Wednesday, September 19, 2012

Beginning to reinterpret global soil N cycling patterns

If there is a state-change in how we think about global N cycling, or at least interpret soil 15N, it's likely to come by looking at covariates. For example, it's been hypothesized that hot sites have higher 15N because they have lower soil P, or higher soil pH, than cold sites, which is more directly driving large-scale patterns.

Or it's something else we haven't considered yet.

Working through the older literature on soil 15N, one paper that stands out is Knute Nadelhoffer and Bryan Fry's 1988 paper. There, they sampled a long-term experiment that varied litter inputs to soils at the University of Madison Arboretum. They took the soils and incubated them for 600 d, periodically leaching the soils.

Their main graph shows two things happen during incubation as microbes processed the soil. N concentrations declined and 15N went up.
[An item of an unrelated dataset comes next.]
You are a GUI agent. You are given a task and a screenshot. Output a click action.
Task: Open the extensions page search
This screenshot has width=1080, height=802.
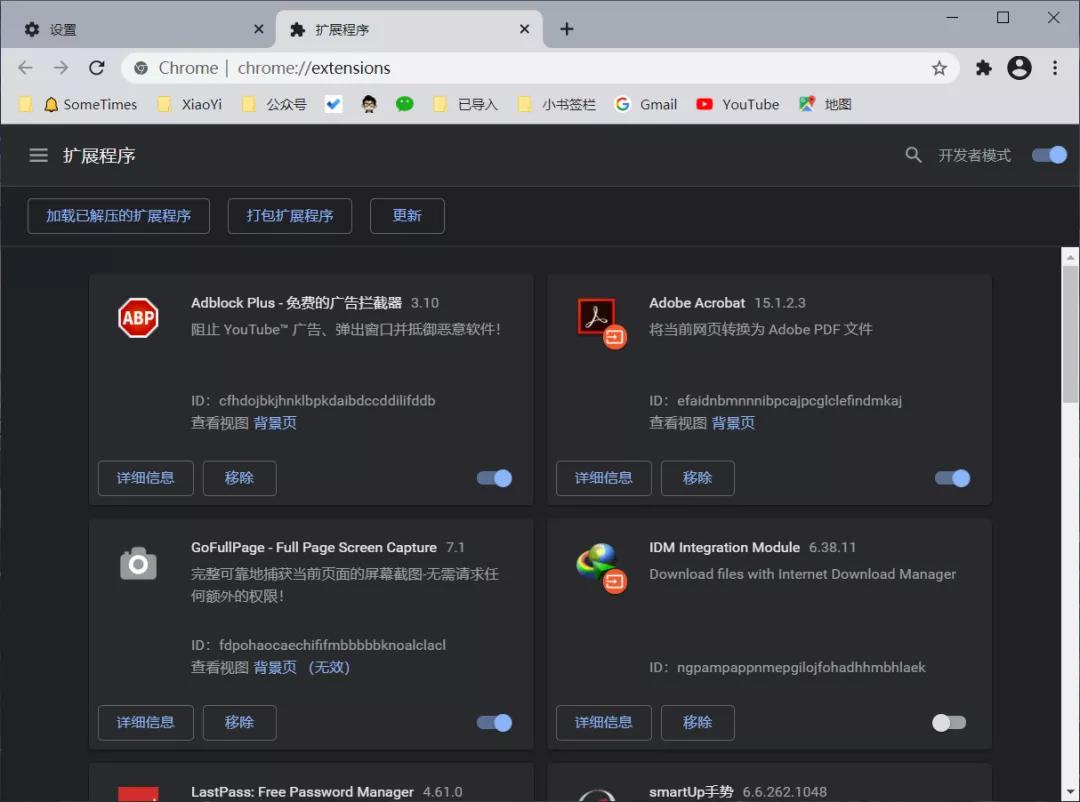912,155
I regraphed their data using %C instead of %N and you see something similar. Over time, C is being respired, C concentrations drop, and 15N of the SOM goes up.

About 80% of the N that was lost was from inorganic N in leachate. The other 20% was presumably from gaseous N loss.
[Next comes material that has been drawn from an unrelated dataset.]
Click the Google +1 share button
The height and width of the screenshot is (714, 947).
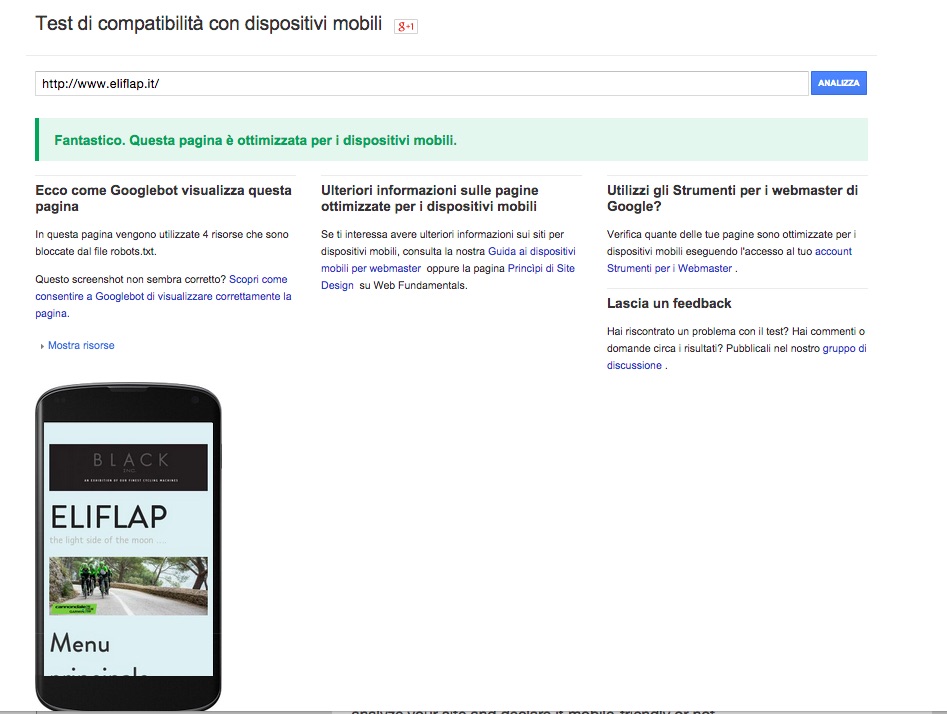[x=406, y=26]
The general idea that microbial processing of organic matter enriching 15N of the remaining material and causing C and N concentrations to decline has been shown repeatedly. Litter bag studies (Connin et al. 2001) show the same pattern. So do studies of different fractions of soil organic matter that differ in their degree of microbial processing (Kramer et al 2003):

The microbial processing concept has been applied to understanding vertical patterns in soil 15N, but never geographic patterns. 

It's possible that hot, dry sites are not (potentially) enriched in 15N because they lose a greater fraction of N to gaseous N loss, but instead because their soil organic matter is more decomposed.
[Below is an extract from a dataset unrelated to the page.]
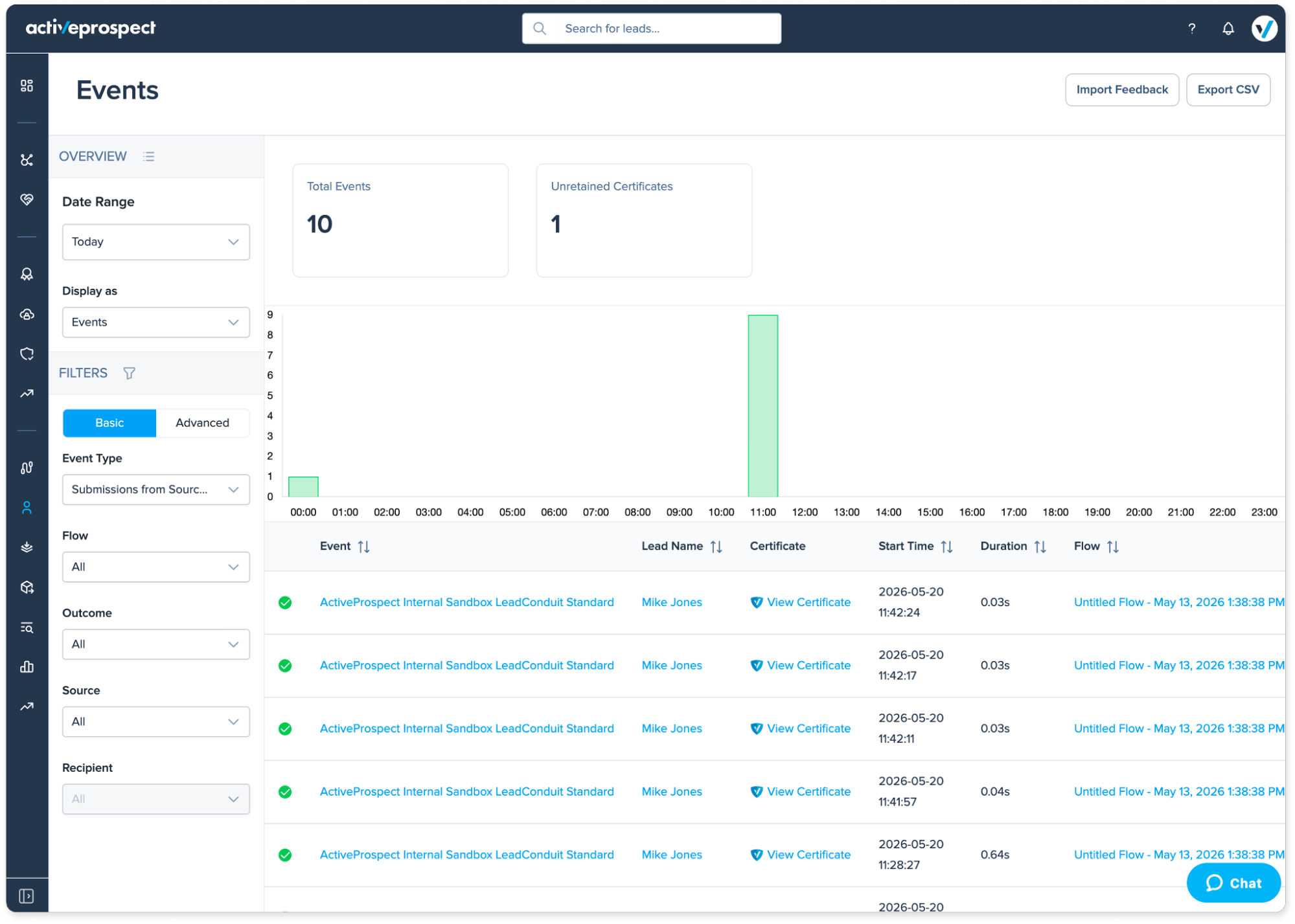Select the Basic filters tab
The height and width of the screenshot is (924, 1295).
point(109,423)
To test for this, the key would be to look at soil C or N concentrations. C:N is generally considered an index of decomposition, but Nadelhoffer and Fry showed that as decomposition proceeded, both C and N declined. C concentration (or maybe N concentration) might be a better (not perfect) index of microbial processing. 

If the processing hypothesis predominates, then hot, dry sites would have lower %C and higher 15N. After accounting for variations in %C, if mean annual temperature or precipitation no longer predict soil 15N, this might be a good indication that they impact the degree of organic matter processing more than the relative importance of fractionating losses.

Once you get to the point of competing hypotheses, the only thing left to do is test them.